In Qualaday, Winfield testified, the three men singled out a man named Mullah Allah Dad, the local cleric, and led him away from the compound where he lived with his wife and children. Winfield said Gibbs ordered the man to kneel in a ditch.

“I had an idea that Sgt. Gibbs was looking for a kill,” Winfield told the court. Then, with Winfield and Morlock shielded behind a low wall, Winfield said Gibbs threw a grenade at Allah Dad. The explosion, he said, ripped the cleric apart.

Morlock and Winfield next opened fire to simulate a firefight and then the soldiers planted a grenade near the man, Winfield testified.

Depressed over his role in the incident, Winfield said he grew afraid that Gibbs might want to silence him. While walking across base to talk with a chaplain, Winfield said Gibbs suddenly intercepted him.

“Sgt. Gibbs reminded me I shouldn’t be talking about things I shouldn’t be talking about,” Winfield testified.

Winfield said Gibbs warned him that he could kill Winfield and make it look like an accident.

Meanwhile Gibbs’ behavior was becoming more outlandish, other soldiers said. According to the soldiers who testified at preliminary hearings in Gibbs’ case, he showed off fingers and teeth he had removed from corpses and discussed throwing candy onto roads.

The sweets would draw children who they could then run over, he allegedly theorized.

‘Kill squad’ unravels

The unraveling of the alleged “kill squad” came about not from targeting Afghans but after prosecutors said Gibbs organized an attack on a fellow soldier.

Three days after prosecutors say Gibbs killed Mullah Allah Dad, he and six other soldiers confronted Pfc. Justin Stoner. The soldiers were furious at Stoner for ratting them out for abusing drugs.

According to prosecutors, several of the soldiers used Stoner’s room to smoke hashish they bought from Afghan translators. Stoner, according to prosecutors, was afraid he would shoulder all the blame for the drug abuse and complained to superiors

The soldiers began to beat Stoner, prosecutors charged.

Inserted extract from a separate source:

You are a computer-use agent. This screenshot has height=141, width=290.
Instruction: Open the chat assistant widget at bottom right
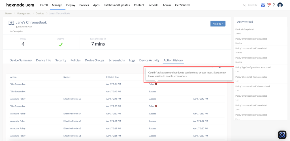tap(282, 135)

After the alleged stomp down, according to prosecutors, Gibbs showed Stoner fingers he allegedly cut off the corpses of dead Afghan men

The alleged threat backfired though and Stoner soon was talking about the drug abuse, the beating and killings of civilians to investigators.

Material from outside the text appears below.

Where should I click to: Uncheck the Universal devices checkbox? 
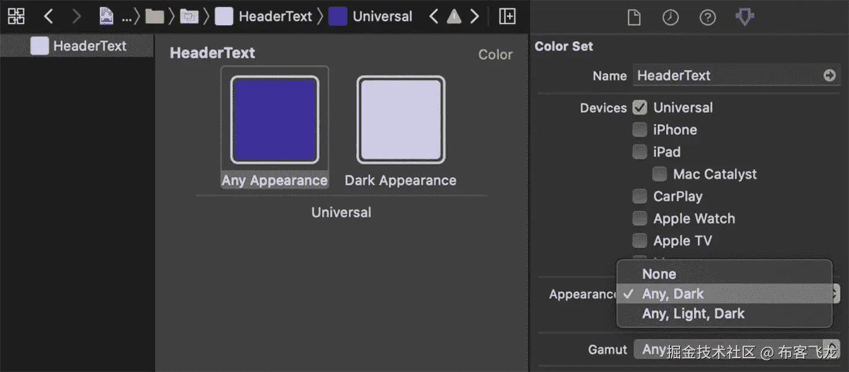640,108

Gibbs was arrested in May 2010 in Afghanistan and on Friday, he faces those charges in a military courtroom some 7,000 miles away from the Afghan villages he is accused of terrorizing.

Even though none of the soldiers’ officers have been charged for participating in or knowing about the alleged kill squad, they bear some responsibility for the unit’s actions, Stjepan Mestrovic, a sociology professor at Texas A&M University told CNN in an interview..

“There was a focus on body counts and aggression throughout the brigade,” said Mestrovic who testified for Morlock’s defense and was permitted to review documents in the case including a sealed report on what the brigade leadership knew.

Mestrovic described a “dysfunctional command climate” where officers disregarded the military’s declared counterinsurgency mission of engaging and winning support with the local population.

“In this climate there was a ‘kill board,’” Mestrovic said, describing the way in which units were ranked for how many Taliban they had killed. “They had a brigade commander who wanted a high body count, who was constantly preaching to search out and kill the enemy rather than what they mockingly called ‘go and have tea with the village elders.’ “

But prior to Gibbs’ arrival, the unit hadn’t had any kills, Mestrovic said, and was being pushed to be more aggressive with an enemy that preferred to ambush rather than directly engage them.

The soldiers’ frustration and boredom became a toxic mix, Jeremy Morlock testified. “We lost fellow soldiers to IEDs and lived in fear of being killed by them on a daily basis. … I just wanted to survive and come home in one piece,” Morlock told the court. “I realize now I wasn’t fully prepared for the reality of war as it was being fought in Afghanistan.”

“Soldiers were basically left on their own,” Mestrovic said. “The distinction between an enemy and a civilian broke down. They saw everyone out there as an enemy.”